- _Instructies opdracht_
Toon elke regel uit het materiaal waarin de tekenreeks "label" voorkomt, waarbij hoofdletters en kleine letters verschil maken.

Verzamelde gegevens
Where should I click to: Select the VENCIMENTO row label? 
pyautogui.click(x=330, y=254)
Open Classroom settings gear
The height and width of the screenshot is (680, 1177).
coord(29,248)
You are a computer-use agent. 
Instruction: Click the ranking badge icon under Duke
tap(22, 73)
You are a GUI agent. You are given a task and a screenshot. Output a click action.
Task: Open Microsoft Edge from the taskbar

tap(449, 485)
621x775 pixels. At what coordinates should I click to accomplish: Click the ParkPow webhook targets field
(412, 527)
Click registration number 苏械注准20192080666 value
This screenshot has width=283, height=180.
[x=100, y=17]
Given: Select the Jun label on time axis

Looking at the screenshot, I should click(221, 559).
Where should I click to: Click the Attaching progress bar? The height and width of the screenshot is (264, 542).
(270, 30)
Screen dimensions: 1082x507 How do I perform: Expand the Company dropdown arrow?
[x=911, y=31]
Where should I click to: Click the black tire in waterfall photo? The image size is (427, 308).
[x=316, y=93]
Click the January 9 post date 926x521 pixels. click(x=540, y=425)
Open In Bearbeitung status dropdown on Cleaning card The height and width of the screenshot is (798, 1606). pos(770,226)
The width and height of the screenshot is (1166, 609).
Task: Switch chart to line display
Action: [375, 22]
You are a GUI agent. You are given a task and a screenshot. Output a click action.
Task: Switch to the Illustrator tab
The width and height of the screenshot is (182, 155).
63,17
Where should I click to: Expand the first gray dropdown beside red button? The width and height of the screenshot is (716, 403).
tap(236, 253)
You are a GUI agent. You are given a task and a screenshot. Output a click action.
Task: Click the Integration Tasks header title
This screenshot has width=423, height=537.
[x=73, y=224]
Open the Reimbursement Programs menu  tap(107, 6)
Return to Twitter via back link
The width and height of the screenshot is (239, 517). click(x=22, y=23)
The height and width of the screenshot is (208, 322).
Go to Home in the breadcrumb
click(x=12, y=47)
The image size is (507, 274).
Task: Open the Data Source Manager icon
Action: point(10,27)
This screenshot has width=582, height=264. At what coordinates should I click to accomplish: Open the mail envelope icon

- _Resultaat oefening_
Where should I click to: Select the VENCIMENTO row label? 
Given: Select the Jun label on time axis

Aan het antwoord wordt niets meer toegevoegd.